El ambiente en la sala de vistas del Tribunal Superior de Justicia de Madrid era asfixiante. El aire parecía denso, cargado de una tensión acumulada durante meses de litigios despiadados. Aitana, una joven de cabello cobrizo vestida con un sencillo vestido rojo, se encontraba de pie frente al estrado, con las manos temblorosas aferradas a una carpeta de cuero. Frente a ella, la mirada de sus suegros, Roberto y Patricia, destilaba un desprecio absoluto. Para ellos, Aitana no era más que una intrusa que intentaba arrebatarles el patrimonio familiar tras la trágica muerte de su hijo Hugo.

Sin embargo, la verdad que Aitana guardaba en esa carpeta era devastadora. Al tomar la palabra, con la voz quebrada pero firme, comenzó a revelar los desvíos de fondos que Roberto había realizado desde las cuentas de la empresa de su difunto esposo.

La agresión en el tribunal destapó el oscuro secreto de mi familia política
"Señoría, aquí están las pruebas de que la quiebra fue provocada para desheredarme", declaró Aitana, mirando fijamente al magistrado.

El pánico se apoderó instantáneamente de Roberto.
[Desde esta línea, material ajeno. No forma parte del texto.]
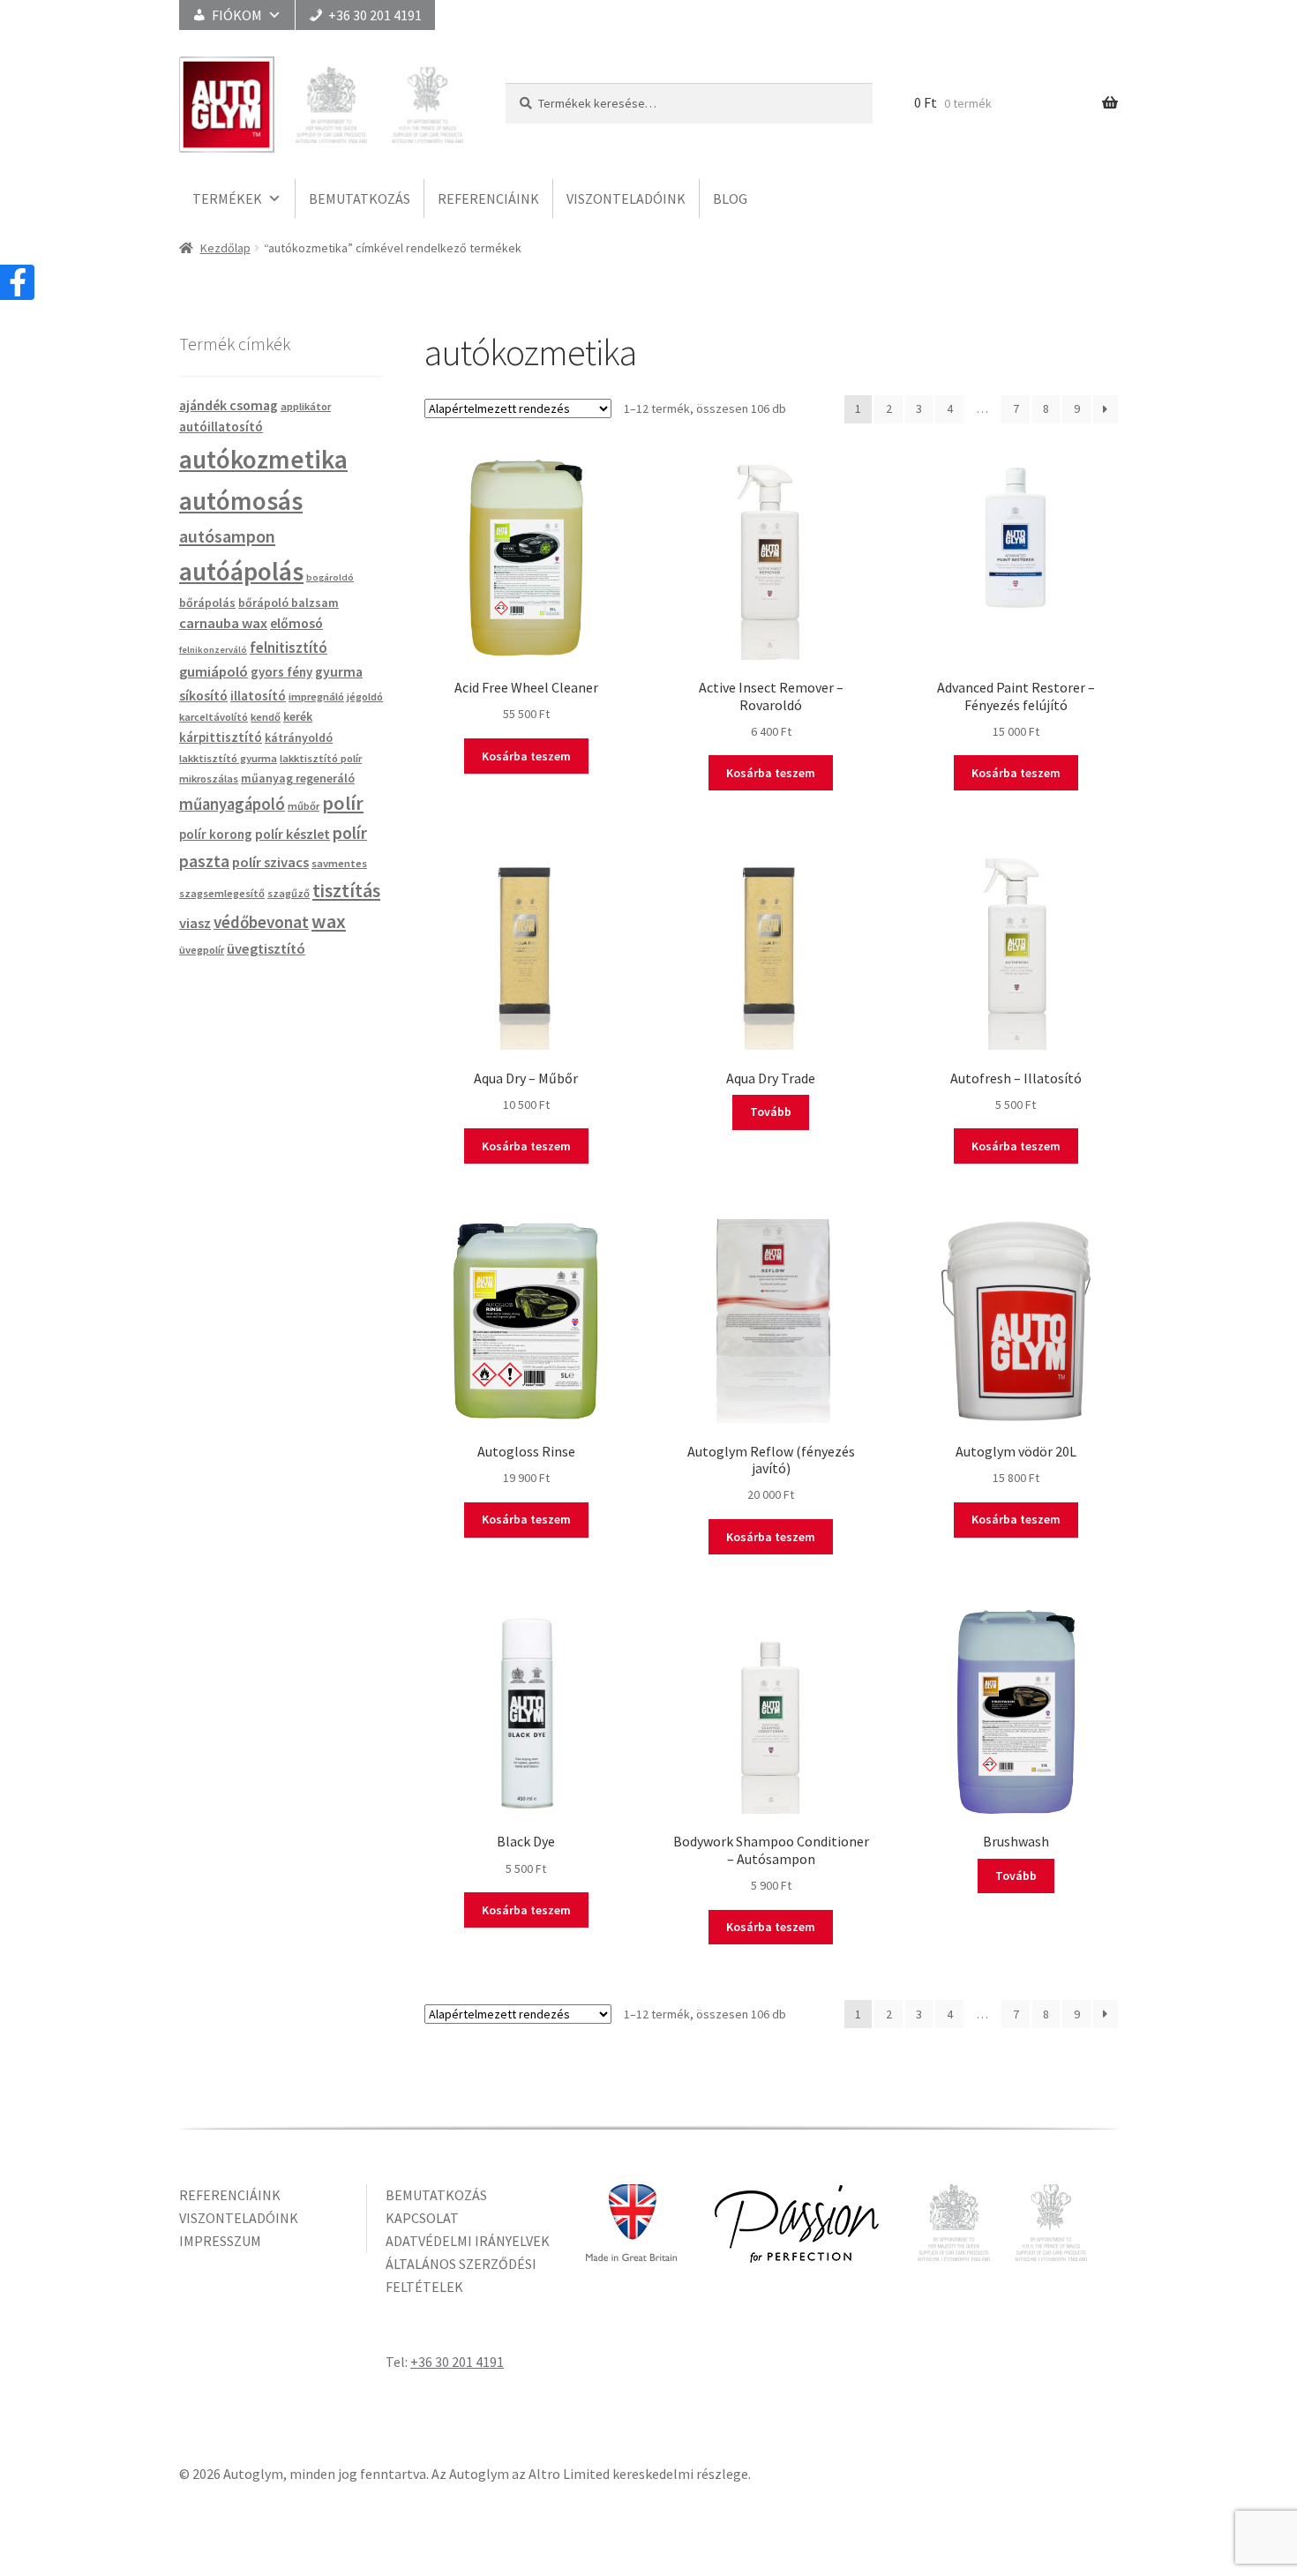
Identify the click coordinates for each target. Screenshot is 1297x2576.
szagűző (288, 893)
El respetable empresario de traje gris carbón perdió por completo el control. Con una agilidad impropia de su edad, cruzó el espacio que los separaba y se abalanzó sobre ella. La arrojó al suelo con violencia. Aitana cayó sobre la fría madera del estrado, sollozando de puro terror. Roberto la agarró del cabello cobrizo, tirando de él con saña para obligarla a soltar los documentos, mientras Patricia, enfundada en una elegante chaqueta plateada, se unía a la agresión propinándole patadas y golpes.

La sala estalló en gritos de horror. Fue entonces cuando el juez Guillermo, un hombre de mirada severa y cabello canoso, reaccionó con una furia implacable. Golpeó su mazo contra la madera con un estruendo que hizo eco en todo el edificio.

"¡Orden! ¡Detengan esto ahora mismo!", rugió el magistrado, poniéndose en pie.

Sin esperar a que los sorprendidos oficiales de seguridad intervinieran, el juez Guillermo se despojó de su toga negra y bajó del estrado a grandes zancadas, interponiéndose físicamente para proteger a la indefensa joven del brutal ataque de sus suegros.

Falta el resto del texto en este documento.